Muxima and This Is Not A Time For Dreaming
Venturing tentatively once more into the world of cold and uninviting art galleries, I took in a rather wonderful video at the Galerie Lelong. It's called Muxima and was made by Chilean artist Alfredo Jaar.
Essentially a love letter to the people and music of Angola, Muxima is split into ten cantos. Jaar, a passionate admirer of Angolan music, discovered he owned five different versions of a folk song, Muxima (heart). The film cues these variations on the tune to images from the country, alternating between lyrical shots of everyday life with political allegories, some more didactic than others.

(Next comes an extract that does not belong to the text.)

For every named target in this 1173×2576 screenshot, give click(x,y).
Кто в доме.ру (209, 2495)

Canto I is a still image, a group of young boys with their hands placed over their heart. It is an anticipation and visual corollary to the song, as well as communicating that the video is about, well, love for the country.

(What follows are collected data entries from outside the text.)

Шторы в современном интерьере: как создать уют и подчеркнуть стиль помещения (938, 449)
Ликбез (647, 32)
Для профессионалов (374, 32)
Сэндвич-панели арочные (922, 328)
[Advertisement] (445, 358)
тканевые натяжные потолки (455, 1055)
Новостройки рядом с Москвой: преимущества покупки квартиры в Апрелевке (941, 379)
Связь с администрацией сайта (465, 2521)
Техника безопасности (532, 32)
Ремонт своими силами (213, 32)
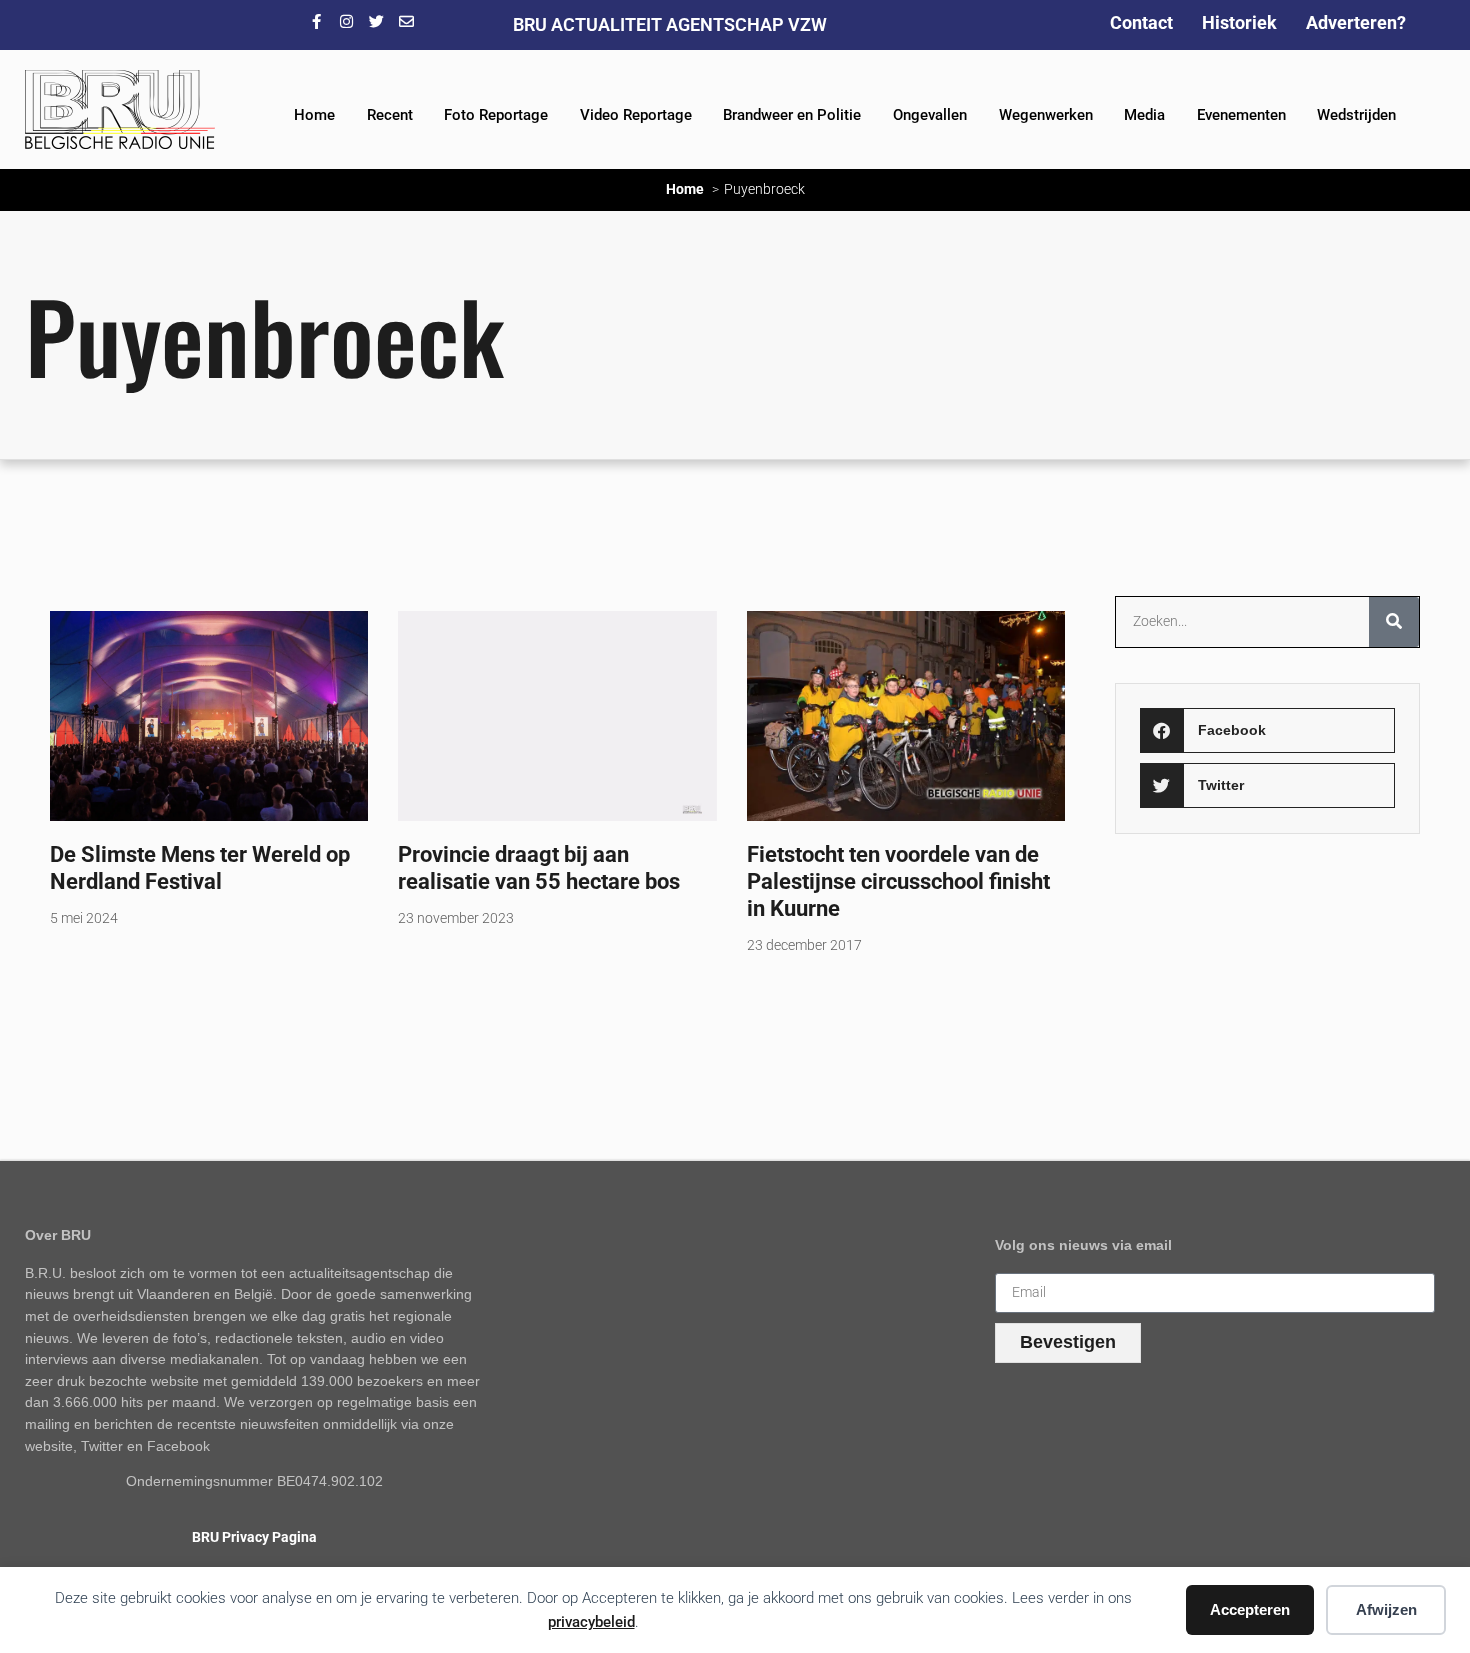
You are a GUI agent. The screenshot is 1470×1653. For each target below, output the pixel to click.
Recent (390, 115)
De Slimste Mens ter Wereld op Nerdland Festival (200, 867)
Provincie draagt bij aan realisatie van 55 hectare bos (539, 867)
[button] (1267, 730)
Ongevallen (930, 115)
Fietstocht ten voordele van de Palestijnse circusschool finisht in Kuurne (898, 881)
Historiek (1239, 22)
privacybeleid (591, 1622)
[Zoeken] (1394, 622)
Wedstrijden (1356, 115)
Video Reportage (636, 115)
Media (1144, 115)
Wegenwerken (1046, 115)
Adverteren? (1356, 22)
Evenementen (1241, 115)
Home (314, 115)
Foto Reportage (496, 115)
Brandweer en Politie (792, 115)
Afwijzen (1386, 1609)
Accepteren (1250, 1609)
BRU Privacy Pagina (254, 1537)
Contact (1141, 22)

Canto II examines statues from the era of Portugese colonialism, circling across their scarred faces, and then in a dramatic pan downward, uncovers the rusted iron poles holding them up, exposed after years enduring the elements. Muxima plays for the first time over these images.

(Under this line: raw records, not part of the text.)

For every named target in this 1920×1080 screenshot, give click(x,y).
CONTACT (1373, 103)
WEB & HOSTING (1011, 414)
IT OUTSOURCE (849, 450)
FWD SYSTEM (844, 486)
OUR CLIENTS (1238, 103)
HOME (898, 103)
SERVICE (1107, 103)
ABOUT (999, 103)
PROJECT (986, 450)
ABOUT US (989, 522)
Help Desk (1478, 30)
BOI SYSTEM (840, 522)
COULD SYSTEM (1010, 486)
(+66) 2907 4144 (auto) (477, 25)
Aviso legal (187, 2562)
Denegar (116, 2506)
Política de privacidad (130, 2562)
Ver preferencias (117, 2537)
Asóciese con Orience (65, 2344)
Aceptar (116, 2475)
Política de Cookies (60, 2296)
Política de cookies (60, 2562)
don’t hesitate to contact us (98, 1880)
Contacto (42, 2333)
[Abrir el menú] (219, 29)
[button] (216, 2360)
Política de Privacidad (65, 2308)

The rest of this film follows this pattern, oft-beautiful shots of everyday life (cartwheels on a beach, colorful umbrella on canoe, woman knelt in prayer) contrasted with reminders of the country's volatile politics - set to variations on a folk song. We see an arm gathering local fauna in close-up, the hand-held camera gliding over the verdant field. Brief shots of a microphone are joltingly inserted. Incrementally more is revealed as the camera pulls back - it is a man in protective gear, clearing land in a mine-field, setting the bombs off. After the bomb explodes, it returns to the studio, with a man singing a tender, lyrical version of the tune. The film thrives on these contrasts, forever finding the political in the formal, and does it with an adoring and searching eye.
Unfortunately its run is over.
However! Pierre Huyghe's entrancingly weird puppet-film "This is Not a Time for Dreaming" just opened at the Marian Goodman gallery. Based on the art-historical tale about Le Corbusier's travails designing the art center at Harvard, it's tender and delirious, extravagantly self-reflexive and terribly concerned about the value of art. The scene where a dreaming Le Corbusier imagines his ideal building is a fantastical imagining of the creative process, which makes the later concessions he had to make that much more painful, especially since they were forced upon him by a demoniac personification of Harvard itself.